Many Somaliland civil organisations, both at home and abroad have been campaigning for a long time to convince the Somaliland Government to end the extra-judicial powers exercised by  administrative regional and district security committees staffed by public employees, which often send citizens to prison without due process of law. The Diaspora based Somaliland Forum and many other Somaliland civil groups,  as well as the Somaliland opposition poilitical parties have, over the years, called for the abolition  of these committees or at least the ending of their extra-judicial activities.  Somaliland has fully functioning courts of law and the extra-judicial powers of these committees go back to the dictatorship era  of the 1980s and 1990s and have no place in the constitutional democracy of Somaliland. 

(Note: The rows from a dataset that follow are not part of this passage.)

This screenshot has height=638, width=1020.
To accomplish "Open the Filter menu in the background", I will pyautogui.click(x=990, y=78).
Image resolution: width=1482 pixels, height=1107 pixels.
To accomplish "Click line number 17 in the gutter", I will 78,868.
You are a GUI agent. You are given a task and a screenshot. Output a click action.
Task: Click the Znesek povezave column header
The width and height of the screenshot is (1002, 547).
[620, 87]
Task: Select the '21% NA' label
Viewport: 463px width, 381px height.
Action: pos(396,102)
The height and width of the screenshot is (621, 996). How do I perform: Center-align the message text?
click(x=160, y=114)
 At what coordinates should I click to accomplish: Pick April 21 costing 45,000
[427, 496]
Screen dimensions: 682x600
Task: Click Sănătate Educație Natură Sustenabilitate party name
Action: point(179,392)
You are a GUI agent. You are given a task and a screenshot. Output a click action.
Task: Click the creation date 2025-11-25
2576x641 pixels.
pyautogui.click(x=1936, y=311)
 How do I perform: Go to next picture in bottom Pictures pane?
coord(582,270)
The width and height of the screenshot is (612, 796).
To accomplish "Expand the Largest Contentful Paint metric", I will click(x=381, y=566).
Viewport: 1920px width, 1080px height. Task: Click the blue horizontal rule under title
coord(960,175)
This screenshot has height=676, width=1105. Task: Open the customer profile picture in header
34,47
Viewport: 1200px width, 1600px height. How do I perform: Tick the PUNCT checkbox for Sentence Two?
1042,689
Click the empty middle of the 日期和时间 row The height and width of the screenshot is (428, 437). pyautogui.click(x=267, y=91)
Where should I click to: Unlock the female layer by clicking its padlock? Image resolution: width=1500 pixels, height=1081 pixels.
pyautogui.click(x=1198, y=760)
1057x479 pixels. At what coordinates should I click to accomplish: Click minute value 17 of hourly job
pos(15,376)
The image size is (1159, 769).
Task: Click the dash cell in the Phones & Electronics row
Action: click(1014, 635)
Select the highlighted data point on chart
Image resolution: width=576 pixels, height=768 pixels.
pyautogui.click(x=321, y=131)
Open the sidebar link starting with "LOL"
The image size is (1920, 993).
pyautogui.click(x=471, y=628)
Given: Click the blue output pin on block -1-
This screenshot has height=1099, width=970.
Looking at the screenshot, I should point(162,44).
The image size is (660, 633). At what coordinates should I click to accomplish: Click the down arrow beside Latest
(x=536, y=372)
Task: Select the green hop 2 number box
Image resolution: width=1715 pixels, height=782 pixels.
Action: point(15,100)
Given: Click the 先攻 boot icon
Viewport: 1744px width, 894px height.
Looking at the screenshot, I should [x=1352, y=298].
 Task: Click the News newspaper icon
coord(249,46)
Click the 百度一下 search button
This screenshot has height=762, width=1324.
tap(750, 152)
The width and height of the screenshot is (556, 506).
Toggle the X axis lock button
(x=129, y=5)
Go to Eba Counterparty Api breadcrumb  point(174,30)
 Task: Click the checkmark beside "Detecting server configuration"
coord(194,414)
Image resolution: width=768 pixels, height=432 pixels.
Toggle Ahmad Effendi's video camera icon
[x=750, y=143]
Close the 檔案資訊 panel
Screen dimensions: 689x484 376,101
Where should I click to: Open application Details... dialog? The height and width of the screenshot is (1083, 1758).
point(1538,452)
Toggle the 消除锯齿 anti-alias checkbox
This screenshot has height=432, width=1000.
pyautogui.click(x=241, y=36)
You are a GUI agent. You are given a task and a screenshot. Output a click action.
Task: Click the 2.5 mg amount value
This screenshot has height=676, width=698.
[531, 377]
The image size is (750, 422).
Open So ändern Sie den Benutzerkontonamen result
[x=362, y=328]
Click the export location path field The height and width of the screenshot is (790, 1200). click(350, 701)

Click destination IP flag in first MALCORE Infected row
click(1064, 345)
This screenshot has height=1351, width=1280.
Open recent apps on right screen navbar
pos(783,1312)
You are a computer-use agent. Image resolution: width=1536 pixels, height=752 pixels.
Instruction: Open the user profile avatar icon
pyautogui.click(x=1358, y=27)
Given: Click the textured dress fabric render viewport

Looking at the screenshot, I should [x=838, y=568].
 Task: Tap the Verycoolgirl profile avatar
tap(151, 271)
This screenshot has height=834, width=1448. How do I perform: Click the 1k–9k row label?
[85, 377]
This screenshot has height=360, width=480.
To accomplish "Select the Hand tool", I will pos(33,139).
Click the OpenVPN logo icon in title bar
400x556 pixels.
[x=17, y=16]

The illegality of the actions of these committees has been explained in the numerous  submissions and press releases recorded in this page.   Many recommendations have been made to the Somaliland President, who has the power to stop these practices immediately,  and to  the parliament and the courts.   The Somaliland House of Representatives passed resolutions and a bill (the Organisation of the Judiciary Bill) which declare the actions of these committees unconstitutional and unlawful, yet as recently as April 2007, 24 butchers demonstarting against the decisions of the Hargeisa Mayor relating to abbattoir fees were sent to prison by the Hargeysa Regional Security Committee without any trial or legal representation.  The fact that the Mayor was himself  a member of the Security Committee speaks volumes about how objectionable the actions of these committees are to all tenets of natural justice.   It has been reported that, at any time, hundreds of persons who are in detention at the Somaliland prisons and police stations are there on the orders of or  sentences passed by   the  members of these Security Committees and have never been taken to a court of law.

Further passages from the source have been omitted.